Man hat es nicht auf Anhieb gesehen - aber bis vor kurzem noch gab es in meinem Arbeitszimmer sieben Nähmaschinen. Sie versteckten sich im Schrank oder in Hüllen - oder können immer noch aus einem kleinen alten Tischchen hochgeklappt werden. Diese und eine weitere sind aus den 1920er- bis 1950er Jahren und einfach faszinierende Meisterwerke der Mechanik. Ich kann nicht anders, ich bewundere sie einfach. Zu den beiden alten Tanten gesellte sich die Maschine meiner Patin aus den 1980ern, dann kam eine moderne Overlock dazu, dann - das war allerdings zu kurz gedacht - eine Plastik-Kindernähmaschine. Kurz drauf aus einer Erbschaft eine stabile Alleskönnerin aus den 1990ern. Schließlich zuletzt ein „Sportwagen“: Die Overlock eines Schweizer Herstellers - unglaubliche Präzision und Leistung, aber auch großer Platzbedarf im Schrank. Für Nicht-Näher, die trotzdem bis hier weitergelesen haben: Eine Overlock-Maschine näht und versäubert gleichzeitig, zwei Arbeitsschritte in einem.

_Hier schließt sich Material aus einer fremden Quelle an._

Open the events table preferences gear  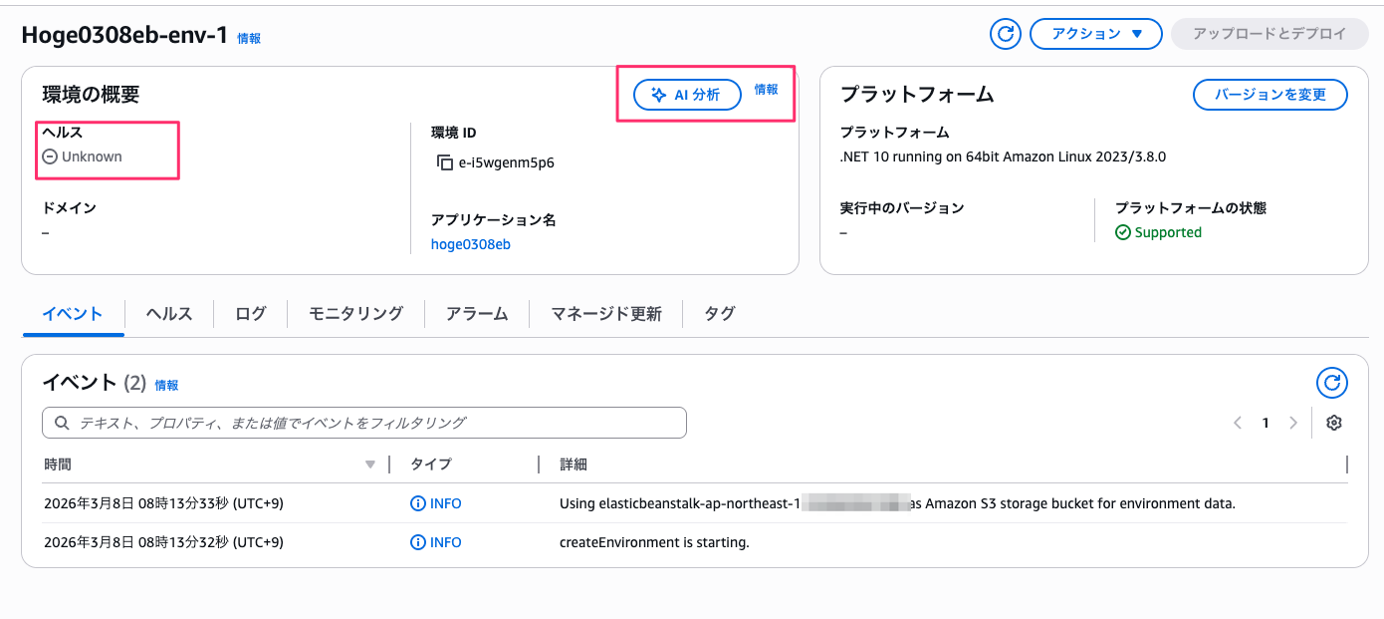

Jede Trennung von einem dieser Fadenverschlinger fällt schwer. Doch eine Bedingung gibt es: Alle Maschinen müssen funktionieren - wer schlappmacht, wird repariert oder muss gehen. Und so gibt es aktuell nur noch drei. Meine Freundin Ita hat mich vor einigen Jahren wieder „an die Nadel“ gebracht, indem sie mich in ihren Nähkreis mitnahm. Eine Gruppe Frauen hatte einen Gemeindesaal in Feudenheim gefunden, eine Schneiderin begleitete jede Teilnehmerin bei ihrem selbstgewählten Projekt. Das ist inzwischen leider vorbei. Seither schneidern wir ohne professionelle Begleitung weiter. Schnell war nämlich der Nähkurs an der Volkshochschule, den ich als Schülerin gemacht hatte, aktualisiert. Und von Ita kann man sich auch viel abgucken. Überhaupt: Am schönsten ist so ein Nähtag in Gemeinschaft. Man unterstützt sich gegenseitig, findet gemeinsam kreative Lösungen für Schwierigkeiten - die gibt es immer - und bewundert gegenseitig die Ergebnisse.

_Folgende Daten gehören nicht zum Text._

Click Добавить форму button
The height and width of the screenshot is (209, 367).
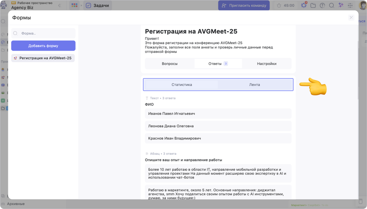tap(43, 46)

Der jüngste gemeinsame Nähtag von Ita und mir endete mit zwei fertigen Baskenmützen und zudem zwei zugeschnittenen. Und für den nächsten Kreativtag - der noch nicht terminiert ist - liegt bereits eine Vorlage für ein Mantelkleid bereit. Zeitschriften und Bücher sowie Internetplattformen mit Tipps, Anleitungen und Nähkursen gibt es in großer Menge.
2020 war das Jahr des Masken-Nähens und -Verschenkens. Jetzt habe ich davon die Nase voll. Auftragsarbeiten gehören übrigens nicht zu einem entspannten Nähtag. Lieber etwas Neues ausdenken und umsetzen. Auch auf die Gefahr hin, dass die Euphorie über das fertige Produkt in den Tagen danach schwindet.

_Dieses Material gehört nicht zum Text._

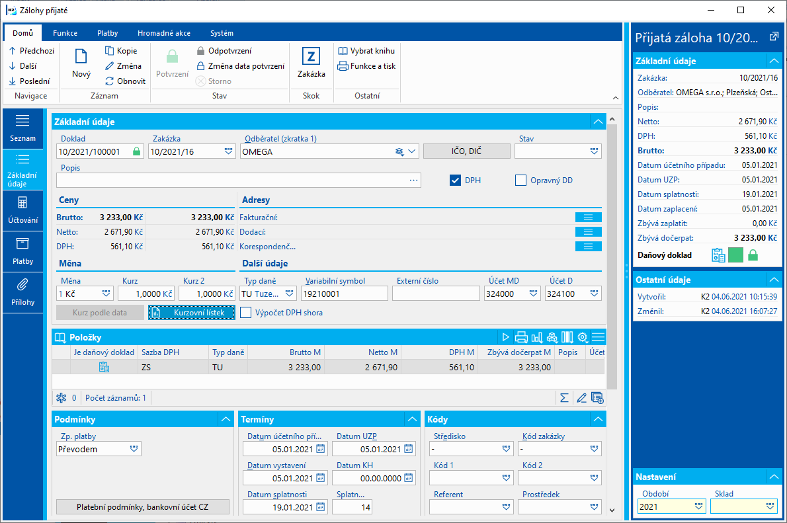
Task: Click Odpotvrzení unlock icon in ribbon
Action: (201, 51)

Einen „Nähtag“ anzusetzen, verspricht himmlische Entspannung durch überschaubare Aufgaben. Nur eine Stunde dafür einzuplanen, geht nicht. Da ist kaum das Material ausgewählt und zurechtgelegt. Es muss am Ende mindestens ein halber Tag Freizeit sein, besser noch ohne irgendeine folgende Verpflichtung. Unter Stress gelingt niemals ein Nähprojekt - nicht bei mir jedenfalls. Was nicht heißen würde, dass ich penibel ständig wieder auftrennen würde, wenn etwas leicht schief gerät.
Es wird eher „passend gemacht“. Am liebsten entsteht pro Nähtag ein fertiges Projekt. Sonst droht das halbfertige Stück monatelang im Nähmaschinenschrank zu liegen - bis wieder einer dieser wunderbaren Nähtage machbar ist.